Turn on a skillet and let it heat up until it is well above the boiling point of water. Then sprinkle a teaspoon of water on the skillet and watch. Water droplets will bounce up, form spheres and scurry across the surface.
What you have just observed is an example of the Leidenfrost effect, named for Johann Gottlob Leidenfrost, an 18th-century German physician and scientist. The phenomenon occurs when a liquid, upon approaching an object that is much hotter than the liquid's boiling point, produces a vapor which insulates the liquid from the surface of the object.
This repulsive force, say scientists, has two consequences.

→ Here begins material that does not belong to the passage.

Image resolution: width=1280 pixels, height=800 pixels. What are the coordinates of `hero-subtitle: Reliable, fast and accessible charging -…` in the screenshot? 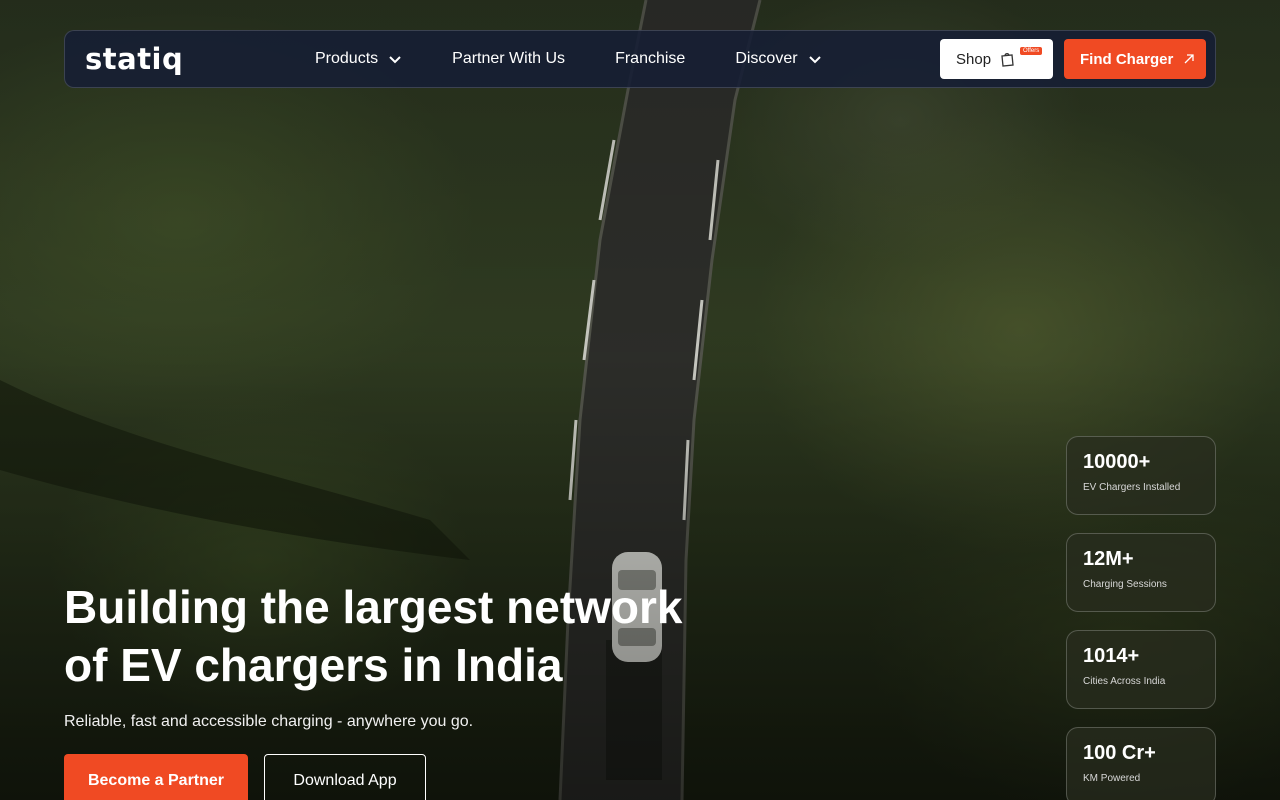 It's located at (269, 722).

It prevents droplets of the liquid from making physical contact with the surface, causing them instead to hover over the surface. And it causes the droplets to boil off more slowly than they would on a surface with a lower temperature that is still above the liquid's boiling point.
Researchers in Hong Kong and at Lehigh University recently demonstrated that it is possible to exploit the Leidenfrost effect to control the direction and destination of liquid droplets on a surface and thus to cool it more efficiently. They achieved this by lithographically patterning a surface with microscale features that convert excess surface tension into a kinetic energy that propels droplets to "hot spots" on the surface.

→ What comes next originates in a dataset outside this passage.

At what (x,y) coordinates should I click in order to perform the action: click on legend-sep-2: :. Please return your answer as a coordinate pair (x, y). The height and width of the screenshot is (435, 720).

The discovery, say Zuankai Wang of the City University of Hong Kong and Manoj Chaudhury of Lehigh, has the potential to improve technologies that involve microfluidics, heat transfer, heat exchange, micro-heat exchange, water management and thermal management.

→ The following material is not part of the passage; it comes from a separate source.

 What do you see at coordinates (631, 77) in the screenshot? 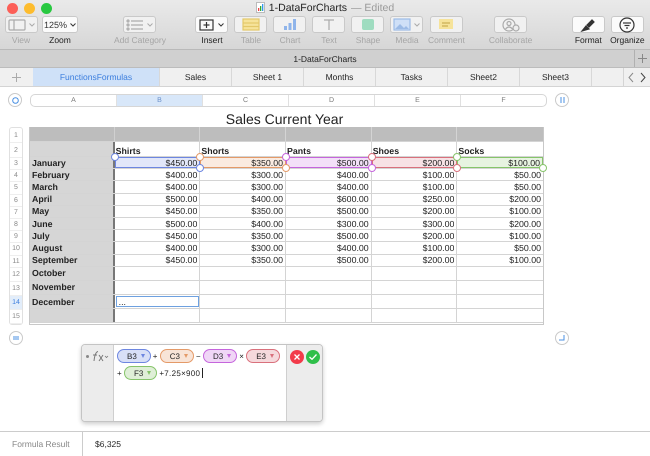
I see `scroll-left-icon` at bounding box center [631, 77].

"Many applications, such as power plant reactors, require the management and control of the movement of water droplets at very high temperatures," says Wang, an associate professor of mechanical and biomedical engineering at City University. "Typically, the cooling of extremely hot surfaces has been accomplished with spray cooling. You spray a lot of water droplets onto a surface and as they boil, they take away the heat.
"At a high temperature, however, this doesn't work because the Leidenfrost effect prevents the droplets from making sufficient contact with the surface to cool it. Thus it takes too long to cool a surface by boiling off water."
Wang, Chaudhury and their colleagues reported their results today (Feb. 1) in Nature Physics, a journal of Nature magazine, in an article titled "Directional transport of high-temperature Janus droplets mediated by structural topography." The article's lead author is Jing Li, a Ph.D. candidate in the department of mechanical and biomedical engineering at City University.
Contrasting topographies
Scientists in the last 20 years have learned to control the movement of liquid droplets on a solid surface by breaking the wetting symmetry that results from the impact of a droplet on a surface. They have accomplished this by harnessing gradients of surface energy and by utilizing light, temperature, electric force and mechanical vibration.
Chaudhury, the Franklin J. Howes Jr. Distinguished Professor of Chemical and Biomolecular Engineering at Lehigh, for example, has published articles with his students in Science and Langmuir describing their successful efforts to direct the movement of water droplets on surfaces.
But scientists have not yet achieved this control on surfaces heated to Leidenfrost temperatures and above, or on surfaces with extremely hot local spots.